[UPDATE - I've been noticing some people claim that kernels newer than 2.6.29 are not affected, well I got news for you, I have 200+ VMs that run 2.6.32 that say otherwise (one person in the comments mentions Kernel 3.2 is impacted too!) ]
[ UPDATE 2 - this is a less invasive fix that my co-worker has tested on our systems:
date -s "`date -u`"
Been fighting a little fire that I'm sure hundreds if not thousands are fighting as well it happened at just before midnight UTC when a leap second was inserted into our systems, and well that seemed to trip a race condition in Linux, that I assume most thought was fixed but I guess people didn't test it.
[3613992.610268] Clock: inserting leap second 23:59:60 UTC
The behavior as I'm sure your all aware of by now is a spike in CPU usage, normally our systems run on average under 8% cpu usage, and this really pegged them up by ten fold. Fortunately vSphere held up and we had the capacity to eat it, the resource pools helped make sure production had it's share of CPU power. Only minimal impact to the customers, our external alerting never even went off, that was a good sign.
We were pretty lost at first, fortunately my co-worker had a thought maybe it was leap second related, we dug into things more and eventually came across this page (thanks google for being up to date), which confirmed the theory and confirmed we weren't the only ones impacted by it. Fortunately our systems were virtualized by a system that was not impacted by the issue so we did not experience any issues on the bare metal only in the VMs. From the page
Just today, Sat June 30th - starting soon after the start of the day GMT. We've had a handful of blades in different datacentres as managed by different teams all go dark - not responding to pings, screen blank.
They're all running Debian Squeeze - with everything from stock kernel to custom 3.2.21 builds. Most are Dell M610 blades, but I've also just lost a Dell R510 and other departments have lost machines from other vendors too. There was also an older IBM x3550 which crashed and which I thought might be unrelated, but now I'm wondering.

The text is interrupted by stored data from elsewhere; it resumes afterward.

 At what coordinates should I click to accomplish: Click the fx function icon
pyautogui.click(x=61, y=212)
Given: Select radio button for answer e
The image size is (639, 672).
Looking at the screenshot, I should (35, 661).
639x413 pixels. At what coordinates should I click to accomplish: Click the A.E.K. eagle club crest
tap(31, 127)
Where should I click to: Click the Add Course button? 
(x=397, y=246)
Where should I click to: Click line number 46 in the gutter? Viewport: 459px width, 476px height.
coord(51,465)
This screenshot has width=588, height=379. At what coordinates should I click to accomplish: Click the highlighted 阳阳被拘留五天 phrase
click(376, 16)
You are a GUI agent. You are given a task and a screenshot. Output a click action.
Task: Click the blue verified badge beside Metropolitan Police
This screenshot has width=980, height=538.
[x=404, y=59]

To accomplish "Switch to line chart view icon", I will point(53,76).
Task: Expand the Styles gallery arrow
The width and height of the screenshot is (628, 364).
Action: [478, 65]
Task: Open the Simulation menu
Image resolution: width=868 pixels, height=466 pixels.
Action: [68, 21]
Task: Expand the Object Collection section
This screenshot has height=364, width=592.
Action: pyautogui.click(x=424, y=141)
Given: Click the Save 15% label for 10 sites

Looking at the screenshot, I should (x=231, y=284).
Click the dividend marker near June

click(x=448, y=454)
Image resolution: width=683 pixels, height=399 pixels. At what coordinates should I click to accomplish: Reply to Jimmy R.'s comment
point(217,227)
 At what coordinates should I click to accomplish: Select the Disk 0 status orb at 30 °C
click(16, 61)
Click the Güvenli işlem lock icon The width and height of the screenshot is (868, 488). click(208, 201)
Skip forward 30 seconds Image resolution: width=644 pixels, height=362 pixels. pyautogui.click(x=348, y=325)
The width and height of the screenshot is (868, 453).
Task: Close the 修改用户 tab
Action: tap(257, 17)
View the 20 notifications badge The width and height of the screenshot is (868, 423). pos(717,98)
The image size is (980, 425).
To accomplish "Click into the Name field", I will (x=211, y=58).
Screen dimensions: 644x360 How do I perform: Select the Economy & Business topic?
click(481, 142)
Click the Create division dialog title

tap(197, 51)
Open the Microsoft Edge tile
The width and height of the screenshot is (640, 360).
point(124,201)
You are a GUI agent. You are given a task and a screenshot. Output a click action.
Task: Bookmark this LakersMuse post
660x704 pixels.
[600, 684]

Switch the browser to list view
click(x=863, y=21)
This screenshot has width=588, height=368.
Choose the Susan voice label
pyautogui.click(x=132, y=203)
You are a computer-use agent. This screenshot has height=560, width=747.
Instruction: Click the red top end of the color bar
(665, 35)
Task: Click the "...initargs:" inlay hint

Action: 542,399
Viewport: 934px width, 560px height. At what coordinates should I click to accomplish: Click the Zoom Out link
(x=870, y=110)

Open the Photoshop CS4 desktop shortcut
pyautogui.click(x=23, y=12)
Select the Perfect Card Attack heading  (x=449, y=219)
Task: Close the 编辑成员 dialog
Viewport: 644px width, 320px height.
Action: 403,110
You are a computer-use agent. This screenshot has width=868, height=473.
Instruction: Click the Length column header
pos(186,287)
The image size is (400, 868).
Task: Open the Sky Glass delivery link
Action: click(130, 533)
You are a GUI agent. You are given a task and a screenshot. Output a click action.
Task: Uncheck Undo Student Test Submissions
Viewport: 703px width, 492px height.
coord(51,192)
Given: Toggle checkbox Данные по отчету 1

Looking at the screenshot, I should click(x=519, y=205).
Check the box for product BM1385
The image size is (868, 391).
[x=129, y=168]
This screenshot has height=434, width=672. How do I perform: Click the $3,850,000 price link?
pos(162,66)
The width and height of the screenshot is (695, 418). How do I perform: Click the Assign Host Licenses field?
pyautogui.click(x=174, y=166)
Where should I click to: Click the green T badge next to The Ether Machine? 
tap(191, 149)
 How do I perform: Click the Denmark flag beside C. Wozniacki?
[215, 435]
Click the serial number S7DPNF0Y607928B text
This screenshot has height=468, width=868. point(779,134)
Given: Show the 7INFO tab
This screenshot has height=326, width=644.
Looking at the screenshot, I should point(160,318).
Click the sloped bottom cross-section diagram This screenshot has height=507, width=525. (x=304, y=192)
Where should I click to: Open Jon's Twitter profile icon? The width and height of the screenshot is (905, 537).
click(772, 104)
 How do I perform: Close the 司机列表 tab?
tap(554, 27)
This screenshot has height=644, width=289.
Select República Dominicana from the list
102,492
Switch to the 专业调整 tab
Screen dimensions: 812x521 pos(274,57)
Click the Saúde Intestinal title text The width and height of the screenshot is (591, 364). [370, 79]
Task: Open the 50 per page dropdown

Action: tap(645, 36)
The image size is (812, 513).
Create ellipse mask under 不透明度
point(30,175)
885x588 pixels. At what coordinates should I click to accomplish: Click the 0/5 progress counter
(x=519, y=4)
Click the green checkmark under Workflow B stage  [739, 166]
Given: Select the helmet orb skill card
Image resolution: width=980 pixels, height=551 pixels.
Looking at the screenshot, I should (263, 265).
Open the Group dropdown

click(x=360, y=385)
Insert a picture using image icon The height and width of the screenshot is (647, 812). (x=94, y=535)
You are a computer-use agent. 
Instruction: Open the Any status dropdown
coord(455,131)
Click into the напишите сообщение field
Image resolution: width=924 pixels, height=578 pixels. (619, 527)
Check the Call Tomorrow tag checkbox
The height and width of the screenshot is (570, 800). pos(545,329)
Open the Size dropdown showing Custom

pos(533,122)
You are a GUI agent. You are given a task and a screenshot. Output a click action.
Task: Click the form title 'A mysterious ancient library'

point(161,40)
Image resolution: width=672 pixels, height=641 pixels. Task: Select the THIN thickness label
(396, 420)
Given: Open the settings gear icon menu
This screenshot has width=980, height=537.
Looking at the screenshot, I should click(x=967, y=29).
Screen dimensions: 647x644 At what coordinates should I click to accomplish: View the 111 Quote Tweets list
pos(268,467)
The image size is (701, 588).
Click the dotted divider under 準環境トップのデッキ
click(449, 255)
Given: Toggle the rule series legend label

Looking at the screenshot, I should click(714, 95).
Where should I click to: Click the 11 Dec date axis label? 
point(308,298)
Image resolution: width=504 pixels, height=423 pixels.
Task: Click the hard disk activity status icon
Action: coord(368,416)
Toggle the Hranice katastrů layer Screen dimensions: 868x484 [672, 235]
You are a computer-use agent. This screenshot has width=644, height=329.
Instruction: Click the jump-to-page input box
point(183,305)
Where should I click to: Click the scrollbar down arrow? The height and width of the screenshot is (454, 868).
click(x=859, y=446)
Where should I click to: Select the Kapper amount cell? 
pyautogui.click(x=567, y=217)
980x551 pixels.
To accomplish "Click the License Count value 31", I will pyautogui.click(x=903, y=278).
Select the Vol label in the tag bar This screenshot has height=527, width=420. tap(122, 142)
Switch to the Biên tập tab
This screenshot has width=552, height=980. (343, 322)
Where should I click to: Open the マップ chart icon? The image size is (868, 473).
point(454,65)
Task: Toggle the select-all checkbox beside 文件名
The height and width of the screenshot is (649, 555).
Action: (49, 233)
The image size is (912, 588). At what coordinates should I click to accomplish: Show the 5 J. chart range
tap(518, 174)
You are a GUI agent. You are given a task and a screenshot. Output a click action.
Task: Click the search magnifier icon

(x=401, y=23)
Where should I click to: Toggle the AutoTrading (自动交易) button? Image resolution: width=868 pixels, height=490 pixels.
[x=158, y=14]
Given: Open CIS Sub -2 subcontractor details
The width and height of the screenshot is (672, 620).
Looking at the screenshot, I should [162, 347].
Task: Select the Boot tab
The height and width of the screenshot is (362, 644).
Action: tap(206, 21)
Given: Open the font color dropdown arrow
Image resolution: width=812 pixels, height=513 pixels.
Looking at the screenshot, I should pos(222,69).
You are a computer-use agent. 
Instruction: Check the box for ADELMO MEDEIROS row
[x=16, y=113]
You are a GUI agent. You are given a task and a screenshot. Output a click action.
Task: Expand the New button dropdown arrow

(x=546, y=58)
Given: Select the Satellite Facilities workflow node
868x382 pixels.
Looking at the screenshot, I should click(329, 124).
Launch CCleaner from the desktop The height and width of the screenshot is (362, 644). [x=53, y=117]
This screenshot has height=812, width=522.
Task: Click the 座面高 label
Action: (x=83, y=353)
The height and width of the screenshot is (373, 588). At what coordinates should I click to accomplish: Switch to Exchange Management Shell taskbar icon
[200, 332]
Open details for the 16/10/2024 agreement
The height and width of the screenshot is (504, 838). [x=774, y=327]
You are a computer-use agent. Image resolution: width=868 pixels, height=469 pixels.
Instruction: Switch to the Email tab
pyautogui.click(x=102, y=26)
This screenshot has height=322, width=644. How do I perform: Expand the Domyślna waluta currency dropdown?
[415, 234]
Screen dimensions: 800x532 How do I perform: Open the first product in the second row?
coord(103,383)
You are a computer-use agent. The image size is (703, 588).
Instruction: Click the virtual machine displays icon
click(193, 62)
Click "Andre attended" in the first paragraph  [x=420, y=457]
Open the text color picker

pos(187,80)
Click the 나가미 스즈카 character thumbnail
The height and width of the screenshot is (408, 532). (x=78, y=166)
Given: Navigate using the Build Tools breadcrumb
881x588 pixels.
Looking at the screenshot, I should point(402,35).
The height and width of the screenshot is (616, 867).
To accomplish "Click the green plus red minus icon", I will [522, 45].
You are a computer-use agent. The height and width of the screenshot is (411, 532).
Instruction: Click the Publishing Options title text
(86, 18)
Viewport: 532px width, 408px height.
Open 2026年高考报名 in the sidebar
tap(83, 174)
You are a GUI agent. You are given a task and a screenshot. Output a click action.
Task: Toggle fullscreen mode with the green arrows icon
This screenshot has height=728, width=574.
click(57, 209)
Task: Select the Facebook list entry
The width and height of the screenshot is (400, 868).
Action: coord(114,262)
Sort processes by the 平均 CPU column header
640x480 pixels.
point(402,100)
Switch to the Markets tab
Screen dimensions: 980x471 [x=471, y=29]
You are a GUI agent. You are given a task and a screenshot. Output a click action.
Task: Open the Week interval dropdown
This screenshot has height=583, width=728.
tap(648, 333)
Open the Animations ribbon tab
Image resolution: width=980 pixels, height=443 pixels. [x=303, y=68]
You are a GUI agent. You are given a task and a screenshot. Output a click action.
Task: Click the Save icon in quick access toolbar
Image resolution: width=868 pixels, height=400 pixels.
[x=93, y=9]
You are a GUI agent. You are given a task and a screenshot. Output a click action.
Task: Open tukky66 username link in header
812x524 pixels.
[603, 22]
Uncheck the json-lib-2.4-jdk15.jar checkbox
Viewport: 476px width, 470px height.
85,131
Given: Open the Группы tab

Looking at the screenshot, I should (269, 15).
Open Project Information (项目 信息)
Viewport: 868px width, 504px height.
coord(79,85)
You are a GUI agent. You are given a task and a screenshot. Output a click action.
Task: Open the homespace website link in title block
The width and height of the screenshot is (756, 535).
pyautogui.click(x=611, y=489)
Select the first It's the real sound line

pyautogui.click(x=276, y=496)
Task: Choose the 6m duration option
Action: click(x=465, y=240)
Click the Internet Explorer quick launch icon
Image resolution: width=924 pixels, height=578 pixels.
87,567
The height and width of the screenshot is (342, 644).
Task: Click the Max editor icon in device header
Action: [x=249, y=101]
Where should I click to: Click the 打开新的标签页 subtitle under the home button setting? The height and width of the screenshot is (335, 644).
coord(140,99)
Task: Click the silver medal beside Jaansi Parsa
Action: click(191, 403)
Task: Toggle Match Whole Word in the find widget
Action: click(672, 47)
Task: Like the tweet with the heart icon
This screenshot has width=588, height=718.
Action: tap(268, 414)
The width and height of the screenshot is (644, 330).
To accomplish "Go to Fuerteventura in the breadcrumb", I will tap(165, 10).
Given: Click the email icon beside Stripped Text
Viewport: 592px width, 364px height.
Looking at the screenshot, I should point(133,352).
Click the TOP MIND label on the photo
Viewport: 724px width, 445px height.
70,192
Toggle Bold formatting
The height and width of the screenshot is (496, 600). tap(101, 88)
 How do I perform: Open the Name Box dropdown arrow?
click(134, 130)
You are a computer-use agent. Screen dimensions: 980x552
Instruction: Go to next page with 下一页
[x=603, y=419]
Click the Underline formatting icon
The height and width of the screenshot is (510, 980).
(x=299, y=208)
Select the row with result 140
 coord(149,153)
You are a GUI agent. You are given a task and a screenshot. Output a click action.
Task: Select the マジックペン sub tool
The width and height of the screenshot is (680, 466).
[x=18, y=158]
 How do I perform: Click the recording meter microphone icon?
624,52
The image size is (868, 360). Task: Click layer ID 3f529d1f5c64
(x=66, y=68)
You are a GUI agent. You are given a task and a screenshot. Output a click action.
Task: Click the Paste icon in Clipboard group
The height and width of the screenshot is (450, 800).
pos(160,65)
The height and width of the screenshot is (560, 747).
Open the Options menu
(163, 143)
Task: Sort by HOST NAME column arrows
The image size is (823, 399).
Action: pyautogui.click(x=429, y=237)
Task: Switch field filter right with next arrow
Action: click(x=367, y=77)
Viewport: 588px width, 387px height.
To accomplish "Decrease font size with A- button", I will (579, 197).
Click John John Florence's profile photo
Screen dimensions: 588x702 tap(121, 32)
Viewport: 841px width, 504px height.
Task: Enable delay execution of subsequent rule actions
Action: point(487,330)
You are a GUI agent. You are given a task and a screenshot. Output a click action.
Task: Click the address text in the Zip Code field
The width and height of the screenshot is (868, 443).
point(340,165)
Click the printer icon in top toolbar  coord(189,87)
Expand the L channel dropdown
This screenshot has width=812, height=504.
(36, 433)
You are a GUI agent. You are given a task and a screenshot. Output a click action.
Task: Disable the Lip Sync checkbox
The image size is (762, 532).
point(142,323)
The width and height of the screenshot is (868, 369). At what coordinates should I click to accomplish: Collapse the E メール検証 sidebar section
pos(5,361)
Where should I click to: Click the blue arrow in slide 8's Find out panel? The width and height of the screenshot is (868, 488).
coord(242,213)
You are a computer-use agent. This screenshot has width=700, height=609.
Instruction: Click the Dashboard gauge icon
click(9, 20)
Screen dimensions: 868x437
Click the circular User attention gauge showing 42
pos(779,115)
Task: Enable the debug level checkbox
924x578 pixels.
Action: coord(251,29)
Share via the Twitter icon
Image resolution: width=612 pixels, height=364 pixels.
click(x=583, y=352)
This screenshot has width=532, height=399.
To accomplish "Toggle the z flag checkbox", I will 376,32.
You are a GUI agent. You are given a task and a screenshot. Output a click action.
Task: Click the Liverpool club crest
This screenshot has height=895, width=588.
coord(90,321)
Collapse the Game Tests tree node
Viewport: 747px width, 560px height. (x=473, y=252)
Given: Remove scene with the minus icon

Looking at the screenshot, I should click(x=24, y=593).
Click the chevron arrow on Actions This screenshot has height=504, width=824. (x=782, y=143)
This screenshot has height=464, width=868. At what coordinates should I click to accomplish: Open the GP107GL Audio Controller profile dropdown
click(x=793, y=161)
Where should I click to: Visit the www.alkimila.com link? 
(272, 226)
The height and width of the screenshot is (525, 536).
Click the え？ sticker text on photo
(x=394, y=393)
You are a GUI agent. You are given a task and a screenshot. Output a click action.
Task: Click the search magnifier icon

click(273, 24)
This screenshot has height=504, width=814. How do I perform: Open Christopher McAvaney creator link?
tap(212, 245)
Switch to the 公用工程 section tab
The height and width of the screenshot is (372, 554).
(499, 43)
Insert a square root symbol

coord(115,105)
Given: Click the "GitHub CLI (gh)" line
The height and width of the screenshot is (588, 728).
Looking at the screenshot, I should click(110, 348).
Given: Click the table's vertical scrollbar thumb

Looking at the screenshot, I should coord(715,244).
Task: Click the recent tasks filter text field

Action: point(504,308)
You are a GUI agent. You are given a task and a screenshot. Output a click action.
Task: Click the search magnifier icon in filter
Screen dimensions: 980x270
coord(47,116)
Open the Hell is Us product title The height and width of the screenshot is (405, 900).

It wasn't long after that we started getting more confirmations of the issue from pretty much everyone out there. We haven't dug into more of a root cause at this point we've been busy rebooting Linux VMs which seems to be a good workaround (didn't need the steps indicated on the page). Even our systems that are up to date with kernel patches and stuff as recently as a month ago were impacted. Red Hat apparently is issuing a new advisory for their systems since they were impacted as well.
Some systems behaved well under the high load, others were so unresponsive they had to be power cycled. There was usually one process that was chewing through an abnormal amount of CPU, for the systems I saw it was mostly Splunk and autofs. I think it was just coincidence though, perhaps processes that were using CPU at the instant the leap second was inserted into the system.
The internet is in the midst of a massive reboot. I pity the foo who has a massive number of systems and has to co-ordinate some complex massive reboot (unless there is another way - for me reboot was simplest and fastest).
I for one was not aware that a leap second was coming or the potential implications, it's obvious I'm not alone. I do recall leap seconds in the past not causing issues for any of the systems I managed. I logged into my personal systems including the one that powers this blog, and there are no issues on them. My laptop runs Ubuntu 10.04 as well(same OS rev as the servers I've been rebooting for the past 2 hours) and no issues there either (been using it all afternoon).
Maybe someday someone will explain to me in a way that makes sense why we give a crap about adding a second, I really don't care if the world is out of sync by a few seconds with the rest of the known universe, if it's that important we should have a scientific time or something, and let the rest of the normal folks go about their way. Same goes for daylight savings time. Imagine the power bill as a result of this fiasco, with 1000s, to 100,000s of servers spiking to 100% CPU usage all at the same time.
Microsoft will have a field day with this one I'm sure